Ao contrário do que muitas vezes se crê, a Suzanna da música não é Suzanne Elrod (até porque em termos temporais isso não seria possível). “Suzanne”, o primeiro tema do álbum Songs of Leonard Cohen (1967), fala sobre Suzanne Verdal, ex-mulher de um amigo de Cohen, o escultor quebequense Armand Vaillancourt.

Dominique Issermann

Ilha de Hidra, Grécia

Nos anos 80, Leonard Cohen manteve um relacionamento com a fotógrafa francesa Dominique Issermann, 13 anos mais nova. De acordo com o livro Various Positions: A Life of Leonard Cohen, de Ira B. Nadel, os dois conheceram-se em 1982 na ilha de Hidra, por intermédio da atriz quebequense Carole Laure e do seu marido, Lewis Furey, amigos de Coohen que se tinham estabelecido recentemente em Paris.

Dominique e Cohen estiveram juntos durante vários anos. Cohen visitava-a regularmente na sua casa em Paris, onde costumava compor. Os dois chegaram a colaborar profissionalmente em várias ocasições, e foi a francesa que realizou o primeiro videoclip do músico, “Dance Me to the End of Love”, tema que integra o álbum Various Positions (1985).

Dominique Issermann foi ainda responsável pelo vídeo do single “First We Take Manhattan”, lançado no ano seguinte, e pelas imagens que compõem o booklet do álbum I’m Your Man (1988).
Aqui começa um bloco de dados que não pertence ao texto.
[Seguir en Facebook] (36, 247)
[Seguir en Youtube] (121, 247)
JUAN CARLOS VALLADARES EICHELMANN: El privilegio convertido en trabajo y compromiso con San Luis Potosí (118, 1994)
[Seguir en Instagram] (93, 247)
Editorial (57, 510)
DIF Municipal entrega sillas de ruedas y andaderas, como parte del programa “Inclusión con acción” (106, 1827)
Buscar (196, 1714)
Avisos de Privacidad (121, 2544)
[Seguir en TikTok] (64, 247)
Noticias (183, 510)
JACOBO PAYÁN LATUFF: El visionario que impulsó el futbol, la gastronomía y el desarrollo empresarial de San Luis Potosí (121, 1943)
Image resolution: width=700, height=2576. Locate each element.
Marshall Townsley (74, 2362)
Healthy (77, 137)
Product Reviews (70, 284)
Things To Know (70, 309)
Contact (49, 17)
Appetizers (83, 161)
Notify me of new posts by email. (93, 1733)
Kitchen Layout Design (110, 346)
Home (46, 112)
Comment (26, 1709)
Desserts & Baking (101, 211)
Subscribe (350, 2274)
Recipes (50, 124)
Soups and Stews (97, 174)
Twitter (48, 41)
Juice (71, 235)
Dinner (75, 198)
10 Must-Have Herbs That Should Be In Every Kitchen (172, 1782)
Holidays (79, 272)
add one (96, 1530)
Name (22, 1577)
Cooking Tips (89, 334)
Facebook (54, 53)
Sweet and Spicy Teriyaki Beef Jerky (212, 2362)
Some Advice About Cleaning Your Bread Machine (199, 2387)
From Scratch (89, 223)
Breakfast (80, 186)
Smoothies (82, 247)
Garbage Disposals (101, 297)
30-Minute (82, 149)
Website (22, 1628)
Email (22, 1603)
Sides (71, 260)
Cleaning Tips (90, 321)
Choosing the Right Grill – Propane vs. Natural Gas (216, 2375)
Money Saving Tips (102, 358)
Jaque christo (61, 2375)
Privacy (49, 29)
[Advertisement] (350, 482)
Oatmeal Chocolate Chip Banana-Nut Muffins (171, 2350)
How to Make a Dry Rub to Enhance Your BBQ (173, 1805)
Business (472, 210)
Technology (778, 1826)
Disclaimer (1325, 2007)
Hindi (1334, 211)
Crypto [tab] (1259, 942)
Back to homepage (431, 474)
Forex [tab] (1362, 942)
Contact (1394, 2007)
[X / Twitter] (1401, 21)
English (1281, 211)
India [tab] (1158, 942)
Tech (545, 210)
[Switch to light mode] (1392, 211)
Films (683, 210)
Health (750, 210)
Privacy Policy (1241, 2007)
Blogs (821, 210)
No interior, Cohen deixou uma pequena dedicatória à francesa: “All these songs are for you, D.I.” (“Todas estas músicas são para ti, D.I.”). As capas do livro Stranger Music (1993) e do álbum more Best of Leonard Cohen (1997) também são da sua autoria. Dominique Issermann foi a fotógrafa oficial da digressão de 2010 do músico.

Rebecca De Mornay

Foi no final dos anos 80 que Leonard Cohen conheceu a atriz norte-americana Rebecca De Mornay. Conhecida por filmes como Expresso para o Inferno (1985), O Regresso para Bountiful (1985) e Backdraft — Cortina de Fogo (1991), a atriz co-produziu, a pedido de Cohen, o álbum The Future (1992), que lhe foi dedicado. Este inclui no interior uma passagem da Bíblia sobre Rebeca, mulher de Isaac.